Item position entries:
** Start **

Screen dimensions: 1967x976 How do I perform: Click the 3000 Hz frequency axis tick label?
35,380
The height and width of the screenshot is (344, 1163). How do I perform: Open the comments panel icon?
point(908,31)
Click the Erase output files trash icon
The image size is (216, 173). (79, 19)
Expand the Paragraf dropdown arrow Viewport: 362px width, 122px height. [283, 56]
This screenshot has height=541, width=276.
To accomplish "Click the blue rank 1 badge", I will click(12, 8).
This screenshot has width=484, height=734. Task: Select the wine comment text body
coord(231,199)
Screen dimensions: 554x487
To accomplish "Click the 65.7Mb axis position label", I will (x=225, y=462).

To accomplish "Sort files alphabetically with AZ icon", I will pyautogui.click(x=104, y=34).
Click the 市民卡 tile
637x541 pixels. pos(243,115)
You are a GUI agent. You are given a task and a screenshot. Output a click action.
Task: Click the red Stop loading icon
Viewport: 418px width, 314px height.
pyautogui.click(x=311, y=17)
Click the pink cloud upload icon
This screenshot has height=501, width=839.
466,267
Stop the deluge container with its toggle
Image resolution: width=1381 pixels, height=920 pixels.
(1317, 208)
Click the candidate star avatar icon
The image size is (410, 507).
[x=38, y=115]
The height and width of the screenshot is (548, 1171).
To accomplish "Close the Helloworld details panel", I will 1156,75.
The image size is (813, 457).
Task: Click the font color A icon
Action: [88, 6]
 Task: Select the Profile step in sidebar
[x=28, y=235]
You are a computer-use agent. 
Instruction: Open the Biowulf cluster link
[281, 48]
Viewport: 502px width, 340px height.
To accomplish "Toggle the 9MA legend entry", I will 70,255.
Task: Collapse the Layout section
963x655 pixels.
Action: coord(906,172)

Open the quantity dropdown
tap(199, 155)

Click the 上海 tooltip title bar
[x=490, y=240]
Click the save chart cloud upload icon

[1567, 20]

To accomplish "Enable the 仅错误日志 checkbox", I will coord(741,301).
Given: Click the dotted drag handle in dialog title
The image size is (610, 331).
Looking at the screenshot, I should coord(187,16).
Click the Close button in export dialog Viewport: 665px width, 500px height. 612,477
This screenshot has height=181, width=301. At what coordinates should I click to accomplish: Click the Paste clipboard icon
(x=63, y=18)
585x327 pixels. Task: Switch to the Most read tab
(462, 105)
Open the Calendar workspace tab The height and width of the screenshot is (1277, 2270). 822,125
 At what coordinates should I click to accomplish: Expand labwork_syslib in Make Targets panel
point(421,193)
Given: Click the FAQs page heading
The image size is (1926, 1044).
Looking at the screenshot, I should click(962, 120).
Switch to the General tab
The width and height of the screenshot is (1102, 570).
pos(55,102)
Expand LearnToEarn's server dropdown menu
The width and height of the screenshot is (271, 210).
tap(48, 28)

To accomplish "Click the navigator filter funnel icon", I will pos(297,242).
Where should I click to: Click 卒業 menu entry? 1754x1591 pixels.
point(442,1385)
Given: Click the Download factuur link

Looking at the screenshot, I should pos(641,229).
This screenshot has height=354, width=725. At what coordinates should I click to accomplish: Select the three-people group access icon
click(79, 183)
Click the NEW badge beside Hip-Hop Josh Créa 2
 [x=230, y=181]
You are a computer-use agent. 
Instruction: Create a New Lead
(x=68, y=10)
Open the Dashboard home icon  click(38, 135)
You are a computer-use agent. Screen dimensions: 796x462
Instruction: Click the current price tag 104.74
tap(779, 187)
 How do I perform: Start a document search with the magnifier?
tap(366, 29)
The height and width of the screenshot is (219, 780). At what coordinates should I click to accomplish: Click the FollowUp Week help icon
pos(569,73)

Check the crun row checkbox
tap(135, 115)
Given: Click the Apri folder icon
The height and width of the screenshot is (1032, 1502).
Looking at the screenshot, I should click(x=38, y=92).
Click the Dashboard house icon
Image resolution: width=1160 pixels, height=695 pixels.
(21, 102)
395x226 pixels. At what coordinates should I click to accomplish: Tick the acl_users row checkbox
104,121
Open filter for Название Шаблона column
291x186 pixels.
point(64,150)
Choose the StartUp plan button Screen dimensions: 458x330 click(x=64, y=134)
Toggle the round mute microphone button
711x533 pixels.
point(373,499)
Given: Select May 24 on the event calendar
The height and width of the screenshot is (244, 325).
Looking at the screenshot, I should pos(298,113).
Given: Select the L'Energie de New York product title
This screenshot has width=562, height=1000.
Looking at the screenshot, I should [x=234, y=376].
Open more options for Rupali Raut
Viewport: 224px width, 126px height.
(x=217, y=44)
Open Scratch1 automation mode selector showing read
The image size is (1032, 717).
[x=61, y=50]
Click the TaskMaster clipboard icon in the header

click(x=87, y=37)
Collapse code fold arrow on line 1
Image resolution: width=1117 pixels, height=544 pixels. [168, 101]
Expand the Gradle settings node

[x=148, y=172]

** End **

● GOAL OF THE EXERCISE:
Please repeat the items above word for word, beginning at the line that has "Open the quantity dropdown" and stopping after the line that has "Looking at the screenshot, I should pos(641,229).".

● FULL OUTPUT:
Open the quantity dropdown
tap(199, 155)

Click the 上海 tooltip title bar
[x=490, y=240]
Click the save chart cloud upload icon

[1567, 20]

To accomplish "Enable the 仅错误日志 checkbox", I will coord(741,301).
Given: Click the dotted drag handle in dialog title
The image size is (610, 331).
Looking at the screenshot, I should coord(187,16).
Click the Close button in export dialog Viewport: 665px width, 500px height. 612,477
This screenshot has height=181, width=301. At what coordinates should I click to accomplish: Click the Paste clipboard icon
(x=63, y=18)
585x327 pixels. Task: Switch to the Most read tab
(462, 105)
Open the Calendar workspace tab The height and width of the screenshot is (1277, 2270). 822,125
 At what coordinates should I click to accomplish: Expand labwork_syslib in Make Targets panel
point(421,193)
Given: Click the FAQs page heading
The image size is (1926, 1044).
Looking at the screenshot, I should click(962, 120).
Switch to the General tab
The width and height of the screenshot is (1102, 570).
pos(55,102)
Expand LearnToEarn's server dropdown menu
The width and height of the screenshot is (271, 210).
tap(48, 28)

To accomplish "Click the navigator filter funnel icon", I will pos(297,242).
Where should I click to: Click 卒業 menu entry? 1754x1591 pixels.
point(442,1385)
Given: Click the Download factuur link

Looking at the screenshot, I should pos(641,229).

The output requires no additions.